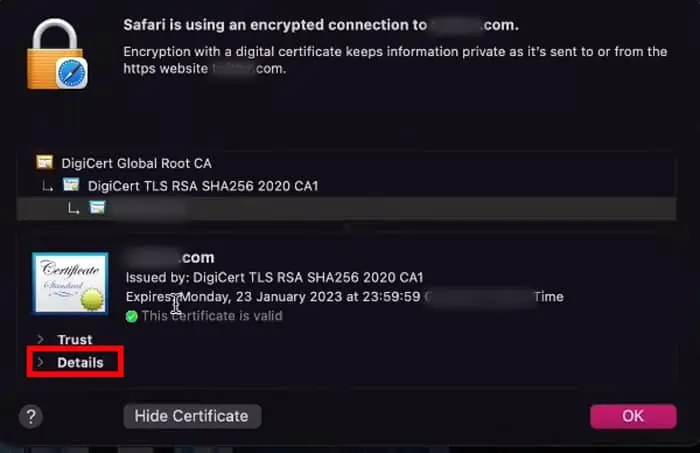Click the bold certificate domain name title
The width and height of the screenshot is (700, 453).
[170, 257]
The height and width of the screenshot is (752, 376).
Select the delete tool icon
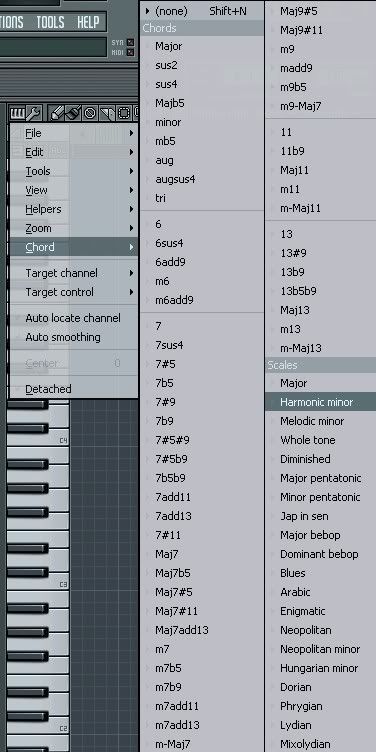click(x=90, y=114)

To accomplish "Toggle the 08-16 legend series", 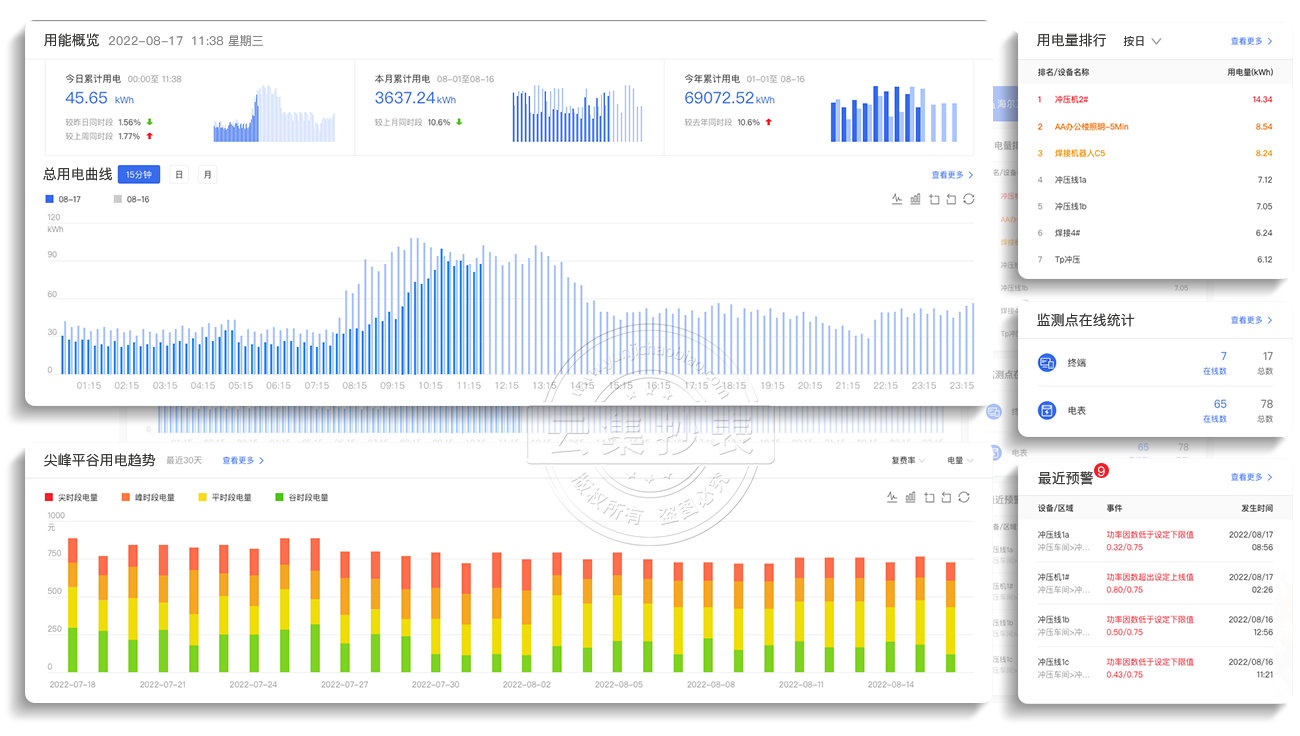I will pyautogui.click(x=131, y=199).
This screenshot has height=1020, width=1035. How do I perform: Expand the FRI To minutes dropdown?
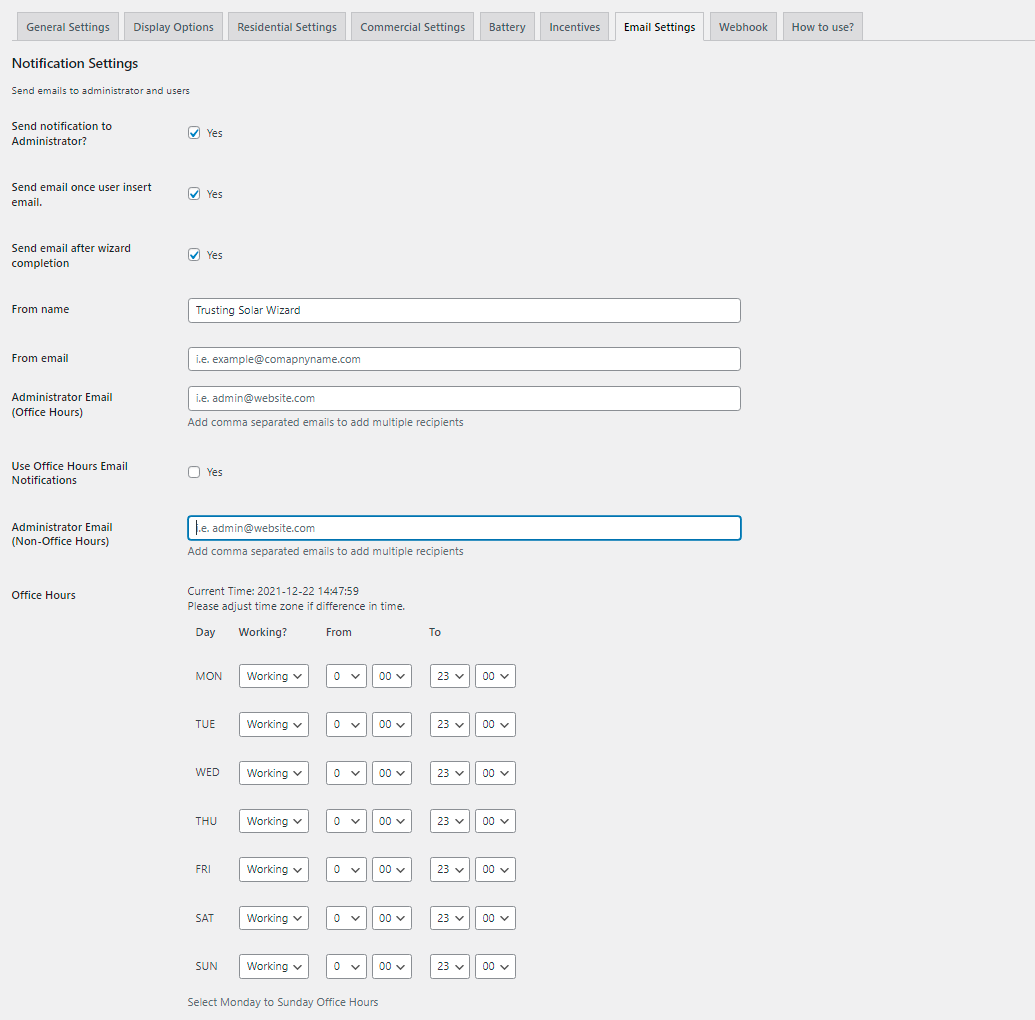(x=495, y=870)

········

- Task instructions
Copy exactly, and copy nothing else: the lines from the one containing "This screenshot has" through the end of the data, both ends included, with pictures left out.

- Result below
This screenshot has height=1020, width=1035. How do I perform: Expand the FRI To minutes dropdown?
(x=495, y=870)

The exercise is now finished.